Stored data
:::
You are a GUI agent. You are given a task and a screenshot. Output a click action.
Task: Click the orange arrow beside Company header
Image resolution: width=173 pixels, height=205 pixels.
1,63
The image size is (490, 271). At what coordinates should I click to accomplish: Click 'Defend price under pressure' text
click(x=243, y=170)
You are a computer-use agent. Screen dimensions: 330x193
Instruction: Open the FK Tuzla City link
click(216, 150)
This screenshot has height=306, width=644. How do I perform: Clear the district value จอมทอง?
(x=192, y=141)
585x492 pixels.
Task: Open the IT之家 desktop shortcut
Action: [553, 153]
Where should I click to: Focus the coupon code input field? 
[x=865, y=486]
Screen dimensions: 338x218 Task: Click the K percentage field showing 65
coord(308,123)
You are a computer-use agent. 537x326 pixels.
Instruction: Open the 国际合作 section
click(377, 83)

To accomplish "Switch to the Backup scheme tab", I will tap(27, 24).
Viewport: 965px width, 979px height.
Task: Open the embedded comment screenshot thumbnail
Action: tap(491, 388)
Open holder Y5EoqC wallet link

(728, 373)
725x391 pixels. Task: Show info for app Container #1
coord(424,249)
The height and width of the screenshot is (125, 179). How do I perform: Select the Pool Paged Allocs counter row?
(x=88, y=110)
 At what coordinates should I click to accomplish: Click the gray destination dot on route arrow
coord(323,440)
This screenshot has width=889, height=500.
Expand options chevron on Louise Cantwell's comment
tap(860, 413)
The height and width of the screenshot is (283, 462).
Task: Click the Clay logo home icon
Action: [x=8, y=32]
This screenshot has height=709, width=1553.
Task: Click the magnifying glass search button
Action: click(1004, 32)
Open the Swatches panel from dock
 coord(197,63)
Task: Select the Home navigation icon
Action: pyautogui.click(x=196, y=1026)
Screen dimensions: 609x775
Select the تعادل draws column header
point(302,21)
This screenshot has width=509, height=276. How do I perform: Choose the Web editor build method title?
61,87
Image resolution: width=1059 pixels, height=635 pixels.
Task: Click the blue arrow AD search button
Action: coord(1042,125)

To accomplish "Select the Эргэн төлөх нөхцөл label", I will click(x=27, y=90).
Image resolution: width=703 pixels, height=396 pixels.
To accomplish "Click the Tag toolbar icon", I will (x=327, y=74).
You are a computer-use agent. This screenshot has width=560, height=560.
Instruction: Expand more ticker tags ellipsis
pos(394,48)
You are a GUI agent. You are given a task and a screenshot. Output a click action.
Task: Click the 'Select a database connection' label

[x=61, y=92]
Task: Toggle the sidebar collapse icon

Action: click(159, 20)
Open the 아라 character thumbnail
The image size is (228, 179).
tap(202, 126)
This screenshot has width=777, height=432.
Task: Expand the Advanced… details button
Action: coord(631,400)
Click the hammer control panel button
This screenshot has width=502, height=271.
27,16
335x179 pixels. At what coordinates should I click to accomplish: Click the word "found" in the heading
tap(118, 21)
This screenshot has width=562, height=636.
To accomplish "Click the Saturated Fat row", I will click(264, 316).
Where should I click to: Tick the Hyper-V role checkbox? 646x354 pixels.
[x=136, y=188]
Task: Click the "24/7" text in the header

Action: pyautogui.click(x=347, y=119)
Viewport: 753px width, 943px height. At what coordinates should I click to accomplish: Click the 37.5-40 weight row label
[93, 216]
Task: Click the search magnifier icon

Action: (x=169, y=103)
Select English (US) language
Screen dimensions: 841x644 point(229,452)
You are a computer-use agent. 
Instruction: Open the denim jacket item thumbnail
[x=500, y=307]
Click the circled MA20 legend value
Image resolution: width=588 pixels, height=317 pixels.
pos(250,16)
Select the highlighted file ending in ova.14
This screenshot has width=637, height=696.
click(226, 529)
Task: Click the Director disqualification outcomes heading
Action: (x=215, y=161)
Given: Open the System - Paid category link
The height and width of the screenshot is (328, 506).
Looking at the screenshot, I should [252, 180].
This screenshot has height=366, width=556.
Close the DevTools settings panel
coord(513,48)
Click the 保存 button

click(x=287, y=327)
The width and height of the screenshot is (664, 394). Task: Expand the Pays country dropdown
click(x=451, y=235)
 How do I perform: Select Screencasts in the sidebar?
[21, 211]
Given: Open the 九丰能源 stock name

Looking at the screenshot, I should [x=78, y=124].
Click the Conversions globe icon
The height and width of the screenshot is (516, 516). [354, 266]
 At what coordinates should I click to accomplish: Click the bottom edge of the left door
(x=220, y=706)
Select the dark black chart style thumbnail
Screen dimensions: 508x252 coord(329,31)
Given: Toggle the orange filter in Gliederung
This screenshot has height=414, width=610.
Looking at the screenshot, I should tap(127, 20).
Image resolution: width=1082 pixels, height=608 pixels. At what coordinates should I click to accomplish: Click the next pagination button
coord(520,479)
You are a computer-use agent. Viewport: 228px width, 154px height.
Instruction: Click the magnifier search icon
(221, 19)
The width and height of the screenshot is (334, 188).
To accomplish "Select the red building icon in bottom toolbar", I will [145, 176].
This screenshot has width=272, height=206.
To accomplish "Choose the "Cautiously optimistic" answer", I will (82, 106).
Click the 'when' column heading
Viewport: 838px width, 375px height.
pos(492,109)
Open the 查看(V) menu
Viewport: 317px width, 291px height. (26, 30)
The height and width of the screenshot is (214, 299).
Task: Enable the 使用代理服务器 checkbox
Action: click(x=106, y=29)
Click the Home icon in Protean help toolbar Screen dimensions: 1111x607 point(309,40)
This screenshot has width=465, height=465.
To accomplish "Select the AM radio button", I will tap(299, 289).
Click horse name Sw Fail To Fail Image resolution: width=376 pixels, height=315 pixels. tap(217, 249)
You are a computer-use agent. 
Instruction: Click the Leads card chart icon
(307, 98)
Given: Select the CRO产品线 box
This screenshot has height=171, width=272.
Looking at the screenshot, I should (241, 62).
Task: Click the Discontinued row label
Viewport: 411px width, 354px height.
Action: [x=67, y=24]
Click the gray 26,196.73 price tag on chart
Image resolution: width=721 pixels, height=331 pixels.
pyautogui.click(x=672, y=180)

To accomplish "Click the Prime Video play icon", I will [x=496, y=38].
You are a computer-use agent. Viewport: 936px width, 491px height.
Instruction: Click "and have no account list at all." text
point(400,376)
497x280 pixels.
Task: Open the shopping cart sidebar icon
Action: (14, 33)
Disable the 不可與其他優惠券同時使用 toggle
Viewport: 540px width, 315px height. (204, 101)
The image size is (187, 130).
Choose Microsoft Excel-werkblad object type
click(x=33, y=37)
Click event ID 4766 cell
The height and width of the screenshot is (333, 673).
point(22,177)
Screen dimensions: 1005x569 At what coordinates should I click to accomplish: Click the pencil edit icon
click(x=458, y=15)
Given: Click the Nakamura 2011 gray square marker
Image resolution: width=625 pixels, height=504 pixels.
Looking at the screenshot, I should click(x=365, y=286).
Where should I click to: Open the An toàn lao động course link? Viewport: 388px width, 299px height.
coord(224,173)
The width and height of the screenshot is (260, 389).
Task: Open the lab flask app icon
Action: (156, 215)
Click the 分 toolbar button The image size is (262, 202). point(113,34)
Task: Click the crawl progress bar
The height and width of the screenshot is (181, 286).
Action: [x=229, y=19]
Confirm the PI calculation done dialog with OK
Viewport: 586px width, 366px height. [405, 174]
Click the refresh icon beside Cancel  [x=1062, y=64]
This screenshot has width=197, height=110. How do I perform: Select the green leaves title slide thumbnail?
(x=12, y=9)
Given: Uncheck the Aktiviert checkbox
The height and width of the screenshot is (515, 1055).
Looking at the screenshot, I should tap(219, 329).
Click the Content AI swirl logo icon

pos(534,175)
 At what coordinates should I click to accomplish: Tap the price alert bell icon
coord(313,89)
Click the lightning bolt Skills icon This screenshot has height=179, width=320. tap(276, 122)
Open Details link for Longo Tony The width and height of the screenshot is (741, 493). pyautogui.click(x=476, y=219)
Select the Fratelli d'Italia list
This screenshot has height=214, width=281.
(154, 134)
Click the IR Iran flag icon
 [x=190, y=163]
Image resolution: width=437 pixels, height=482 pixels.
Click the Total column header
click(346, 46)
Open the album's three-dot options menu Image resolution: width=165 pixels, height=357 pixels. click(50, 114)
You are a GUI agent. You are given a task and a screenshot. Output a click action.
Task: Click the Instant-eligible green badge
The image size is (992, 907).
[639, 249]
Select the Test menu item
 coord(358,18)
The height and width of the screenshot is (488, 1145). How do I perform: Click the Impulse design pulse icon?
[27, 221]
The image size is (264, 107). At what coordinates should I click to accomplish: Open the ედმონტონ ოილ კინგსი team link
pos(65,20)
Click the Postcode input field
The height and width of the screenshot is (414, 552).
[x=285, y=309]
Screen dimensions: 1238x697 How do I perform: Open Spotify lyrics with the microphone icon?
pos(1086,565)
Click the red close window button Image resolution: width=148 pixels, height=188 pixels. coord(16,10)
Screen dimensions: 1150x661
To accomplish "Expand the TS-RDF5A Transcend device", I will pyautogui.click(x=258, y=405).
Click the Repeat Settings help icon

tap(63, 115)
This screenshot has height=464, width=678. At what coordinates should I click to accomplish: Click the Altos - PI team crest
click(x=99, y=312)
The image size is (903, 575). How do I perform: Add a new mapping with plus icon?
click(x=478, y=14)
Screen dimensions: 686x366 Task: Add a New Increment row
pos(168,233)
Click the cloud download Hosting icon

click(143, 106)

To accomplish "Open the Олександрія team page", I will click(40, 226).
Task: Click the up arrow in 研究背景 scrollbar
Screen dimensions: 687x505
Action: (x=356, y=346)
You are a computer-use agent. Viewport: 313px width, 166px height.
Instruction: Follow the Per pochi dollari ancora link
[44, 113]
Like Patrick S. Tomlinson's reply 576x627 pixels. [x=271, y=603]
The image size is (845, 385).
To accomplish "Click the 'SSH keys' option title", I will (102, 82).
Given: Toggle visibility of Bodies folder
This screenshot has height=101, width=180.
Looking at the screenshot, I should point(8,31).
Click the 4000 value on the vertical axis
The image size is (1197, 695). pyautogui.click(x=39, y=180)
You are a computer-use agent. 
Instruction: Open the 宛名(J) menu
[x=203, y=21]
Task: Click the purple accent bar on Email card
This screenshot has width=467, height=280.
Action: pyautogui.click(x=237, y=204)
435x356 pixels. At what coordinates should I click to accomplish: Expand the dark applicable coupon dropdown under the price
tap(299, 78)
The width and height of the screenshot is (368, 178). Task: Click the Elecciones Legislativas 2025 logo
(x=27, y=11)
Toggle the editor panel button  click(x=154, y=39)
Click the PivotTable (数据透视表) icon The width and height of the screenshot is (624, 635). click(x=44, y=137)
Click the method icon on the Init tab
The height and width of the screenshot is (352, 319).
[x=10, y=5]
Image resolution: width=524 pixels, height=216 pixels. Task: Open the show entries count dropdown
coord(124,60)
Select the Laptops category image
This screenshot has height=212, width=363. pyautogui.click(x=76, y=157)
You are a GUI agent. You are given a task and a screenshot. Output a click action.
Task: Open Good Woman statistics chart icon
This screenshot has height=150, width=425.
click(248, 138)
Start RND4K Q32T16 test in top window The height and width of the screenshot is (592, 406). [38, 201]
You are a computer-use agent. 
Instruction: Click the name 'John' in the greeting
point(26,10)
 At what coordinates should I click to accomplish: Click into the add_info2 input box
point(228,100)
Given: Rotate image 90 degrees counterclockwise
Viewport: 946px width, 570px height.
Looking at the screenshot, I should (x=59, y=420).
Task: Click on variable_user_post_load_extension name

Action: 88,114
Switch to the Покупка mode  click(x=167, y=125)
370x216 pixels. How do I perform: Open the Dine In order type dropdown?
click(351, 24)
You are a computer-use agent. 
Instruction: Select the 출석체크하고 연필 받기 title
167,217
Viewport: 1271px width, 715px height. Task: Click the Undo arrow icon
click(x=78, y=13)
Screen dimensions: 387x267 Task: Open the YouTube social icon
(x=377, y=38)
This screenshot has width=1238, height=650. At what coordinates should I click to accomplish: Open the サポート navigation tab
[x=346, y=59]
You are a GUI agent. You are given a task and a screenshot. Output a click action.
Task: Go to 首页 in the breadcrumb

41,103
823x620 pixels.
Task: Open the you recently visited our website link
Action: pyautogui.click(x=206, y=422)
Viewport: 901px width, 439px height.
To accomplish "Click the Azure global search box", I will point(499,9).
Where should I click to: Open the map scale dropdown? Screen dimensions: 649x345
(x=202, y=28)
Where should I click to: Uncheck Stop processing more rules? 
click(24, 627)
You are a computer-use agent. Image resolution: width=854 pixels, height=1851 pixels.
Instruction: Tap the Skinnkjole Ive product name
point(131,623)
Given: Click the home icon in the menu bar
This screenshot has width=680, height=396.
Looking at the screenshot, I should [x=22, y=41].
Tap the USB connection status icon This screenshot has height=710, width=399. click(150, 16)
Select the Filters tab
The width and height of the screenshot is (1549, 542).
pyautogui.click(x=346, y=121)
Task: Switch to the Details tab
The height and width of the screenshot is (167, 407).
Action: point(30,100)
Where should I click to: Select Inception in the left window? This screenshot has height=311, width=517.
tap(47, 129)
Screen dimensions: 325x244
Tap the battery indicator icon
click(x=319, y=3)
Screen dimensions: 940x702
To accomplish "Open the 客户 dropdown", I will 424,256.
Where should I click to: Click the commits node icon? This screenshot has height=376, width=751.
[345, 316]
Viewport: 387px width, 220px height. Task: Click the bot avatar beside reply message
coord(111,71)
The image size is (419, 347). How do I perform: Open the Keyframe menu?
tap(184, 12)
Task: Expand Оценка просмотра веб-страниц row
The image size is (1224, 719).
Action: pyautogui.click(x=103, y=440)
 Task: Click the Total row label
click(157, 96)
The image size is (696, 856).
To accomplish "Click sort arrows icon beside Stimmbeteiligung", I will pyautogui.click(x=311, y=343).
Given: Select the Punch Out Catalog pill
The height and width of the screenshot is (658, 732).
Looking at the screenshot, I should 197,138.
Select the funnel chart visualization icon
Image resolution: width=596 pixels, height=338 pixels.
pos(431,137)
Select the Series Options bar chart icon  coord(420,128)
:::
__The problem__: Please give back the records exactly as written, beginning at the first line and including the line that holds "This screenshot has width=889, height=500." as the last.

__Output for this task__:
You are a GUI agent. You are given a task and a screenshot. Output a click action.
Task: Click the orange arrow beside Company header
Image resolution: width=173 pixels, height=205 pixels.
1,63
The image size is (490, 271). At what coordinates should I click to accomplish: Click 'Defend price under pressure' text
click(x=243, y=170)
You are a computer-use agent. Screen dimensions: 330x193
Instruction: Open the FK Tuzla City link
click(216, 150)
This screenshot has height=306, width=644. How do I perform: Clear the district value จอมทอง?
(x=192, y=141)
585x492 pixels.
Task: Open the IT之家 desktop shortcut
Action: [553, 153]
Where should I click to: Focus the coupon code input field? 
[x=865, y=486]
Screen dimensions: 338x218 Task: Click the K percentage field showing 65
coord(308,123)
You are a computer-use agent. 537x326 pixels.
Instruction: Open the 国际合作 section
click(377, 83)

To accomplish "Switch to the Backup scheme tab", I will tap(27, 24).
Viewport: 965px width, 979px height.
Task: Open the embedded comment screenshot thumbnail
Action: tap(491, 388)
Open holder Y5EoqC wallet link

(728, 373)
725x391 pixels. Task: Show info for app Container #1
coord(424,249)
The height and width of the screenshot is (125, 179). How do I perform: Select the Pool Paged Allocs counter row?
(x=88, y=110)
 At what coordinates should I click to accomplish: Click the gray destination dot on route arrow
coord(323,440)
This screenshot has width=889, height=500.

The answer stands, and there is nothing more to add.